A path can be a file or a folder. When (*) wildcard matching is used to match multiple folders, another wildcard needs to be specified again to match files in those matched folders. The wildcard works for a single path segment only. For example, to match all the following files, use monitor:///var/log/app_*/*
. Splunk also supports "..." for recursive matching.
/var/log/
├── app_a
│ ├── 1.log
│ ├── 2.log
│ └── 3.log
├── app_b
│ ├── 1.log
│ ├── 2.log
│ └── 3.log
└── app_c
├── 1.log
├── 2.log
└── 3.log
Specify an appropriate value in sourcetype config, the value will be the value of sourcetype
field in the ingested events under the "monitor" directive. Take note of the value you have configured, it will be used in the rest of configurations.
Forwarder props.conf
[app_a_event]
description = App A logs
INDEXED_EXTRACTIONS = JSON
# remove bracket at the start and end of each line
SEDCMD-remove_prefix = s/^\[//g
SEDCMD-remove-suffix = s/\]$//g
# separate each object into a line
LINE_BREAKER = }(,){\"datetime\"
# a line represents an event
SHOULD_LINEMERGE = 0
TIMESTAMP_FIELDS = datetime
## default is 2000
# MAX_DAYS_AGO = 3560
# TIME_FORMAT = %s
The directive name should be the sourcetype value specified in the inputs.conf.
- SEDCMD: sed script,
SEDCMD-<name>
can be specified multiple times to run different scripts, each with different name.s/^\[//g
removes "[" at the start of each line.s/\]$//g
removes "]" at the end of each line.
- LINE_BREAKER: Search for string that matches the regex and replace only the capturing group with newline (\n).
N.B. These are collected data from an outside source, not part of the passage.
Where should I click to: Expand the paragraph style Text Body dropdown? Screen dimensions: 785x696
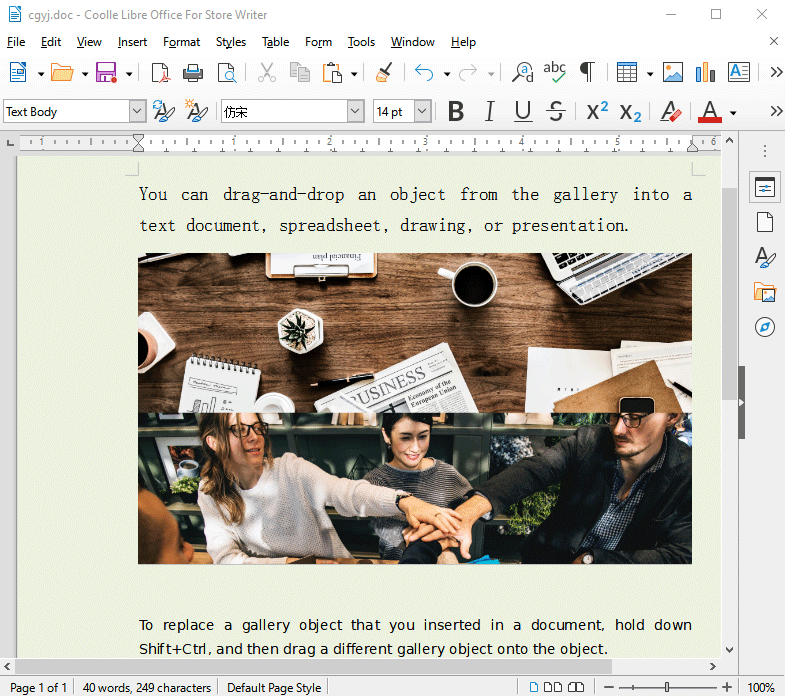point(137,112)
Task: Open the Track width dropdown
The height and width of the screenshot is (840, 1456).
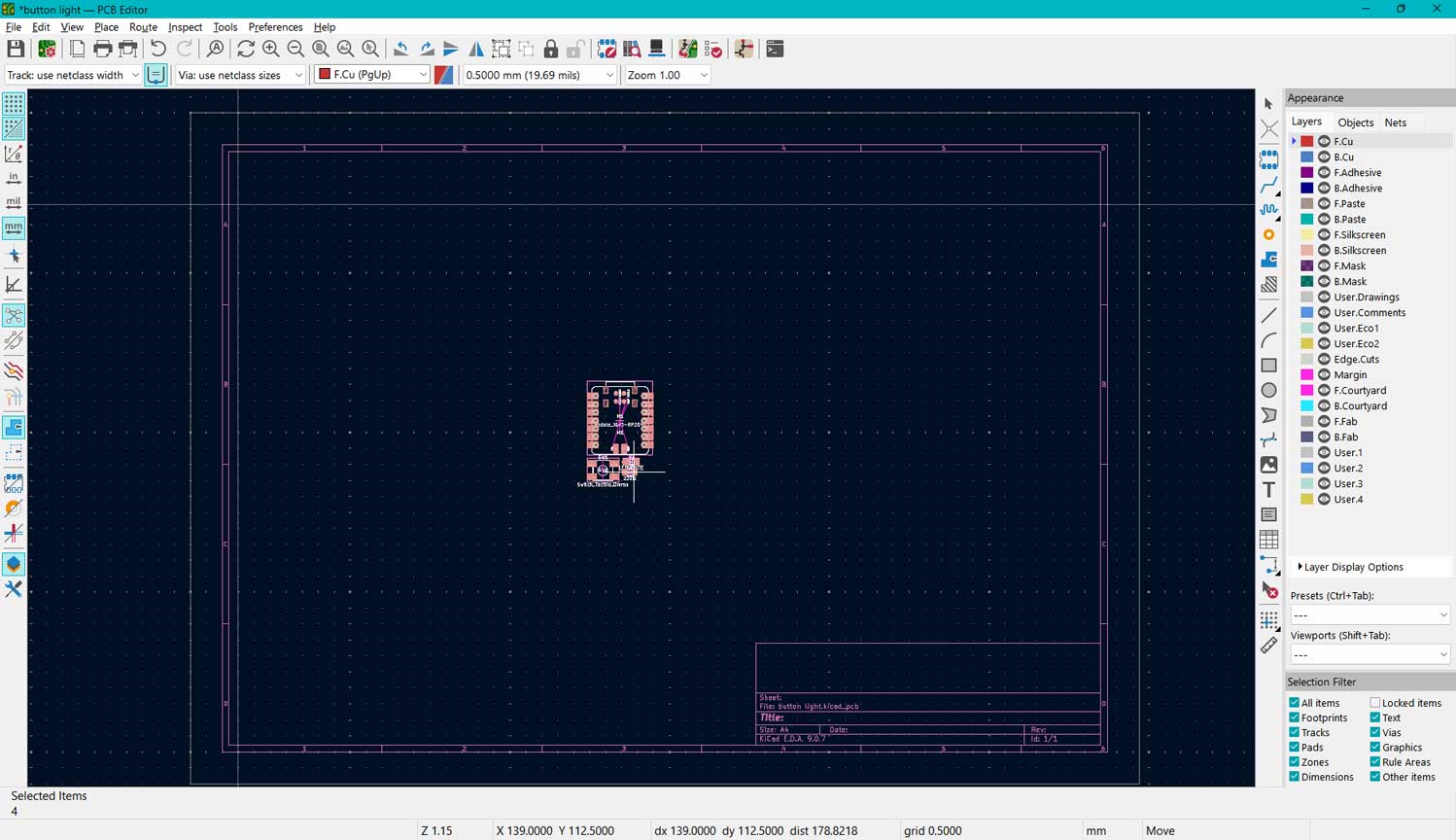Action: pos(73,75)
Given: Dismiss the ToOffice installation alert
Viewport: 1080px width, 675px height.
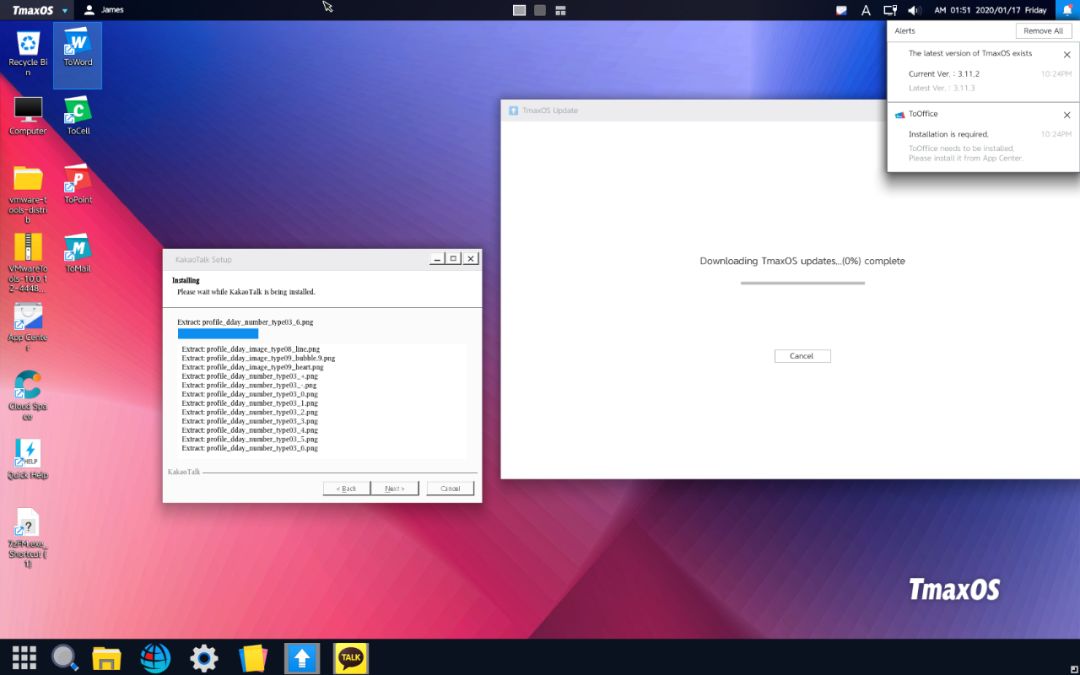Looking at the screenshot, I should click(x=1067, y=115).
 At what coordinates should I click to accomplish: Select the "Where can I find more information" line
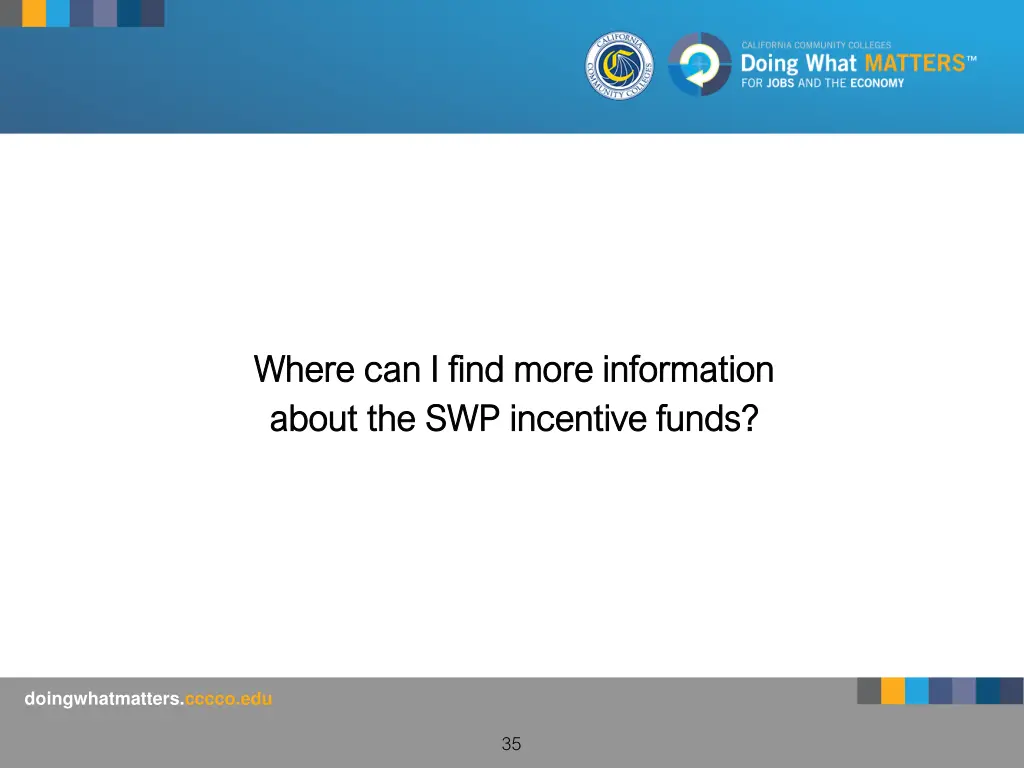click(x=513, y=370)
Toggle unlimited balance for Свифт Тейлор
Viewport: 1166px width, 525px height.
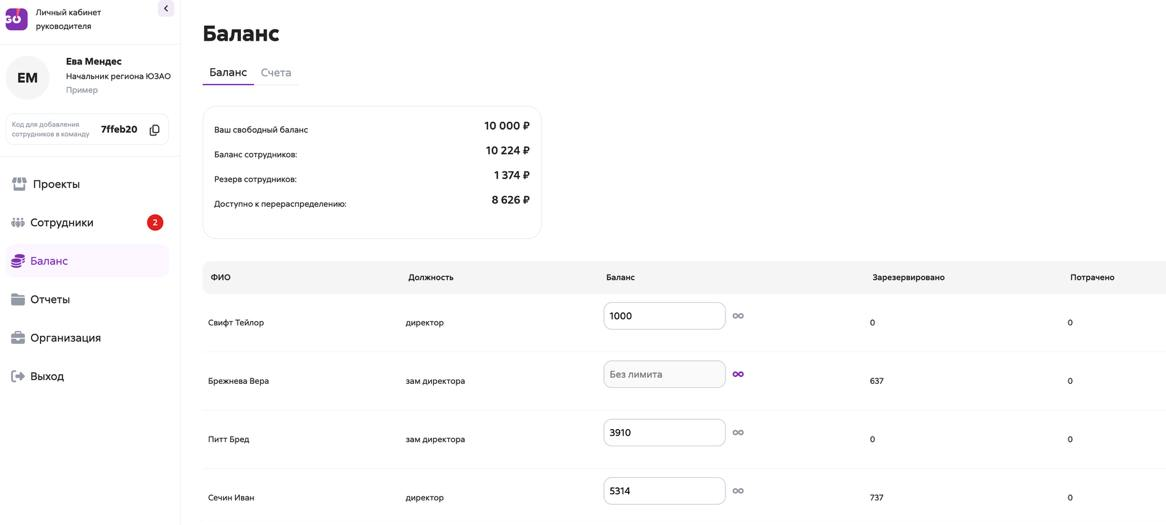point(738,316)
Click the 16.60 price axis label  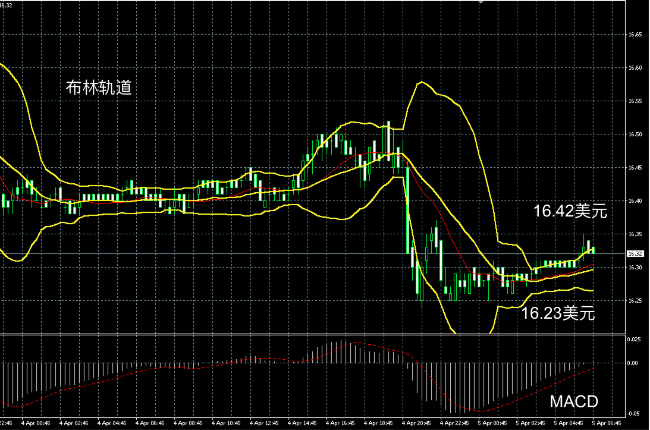click(634, 68)
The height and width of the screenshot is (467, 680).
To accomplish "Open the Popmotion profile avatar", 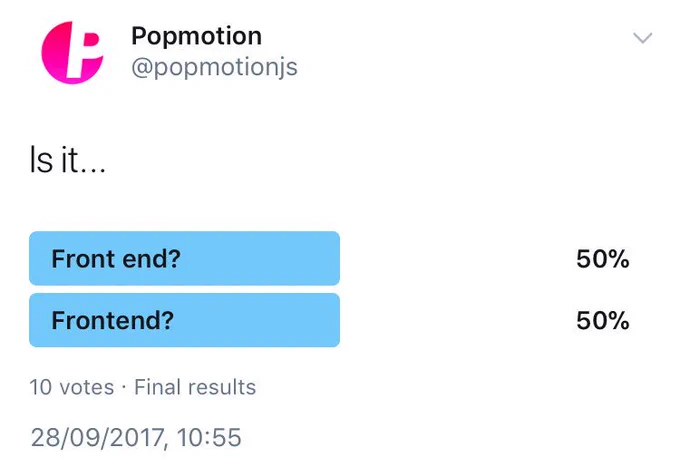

This is to separate each event into separate line.
}(,){\"datetime\"
searches for},{"datetime"
and replaces "," with "\n".
- SHOULD_LINEMERGE: only used for event that spans multiple lines. In this case, it's the reverse, the log file has all events in one line.
- TIMESTAMP_FIELDS: Refers to
datetime
key in theexample.json
. - MAX_DAYS_AGO (optional): Specify the value if there are events older than 2,000 days.
- TIME_FORMAT: Optional if Unix time is used. When Unix time is used, it is not necessary to specify
%s%3N
when there is subsecond.
The location of "props.conf" depends on whether the universal forwarder is centrally managed by a deployment server.
Path A: $SPLUNK_HOME/etc/deployment-apps/foo/local/props.conf Path B: $SPLUNK_HOME/etc/apps/foo/local/props.conf
If there is a deployment server, then the config file should be in path A, in which the server will automatically deploy it to path B in the UF. If the UF is not centrally managed, it should head straight to path B.
Search head props.conf
[app_a_event]
description = App A logs
KV_MODE = none
AUTO_KV_JSON = 0
SHOULD_LINEMERGE = 0
# MAX_DAYS_AGO = 3560
In Splunk Enterprise, the above file can be saved in a custom app, e.g. "$SPLUNK_HOME/etc/app/custom-app/default/props.conf"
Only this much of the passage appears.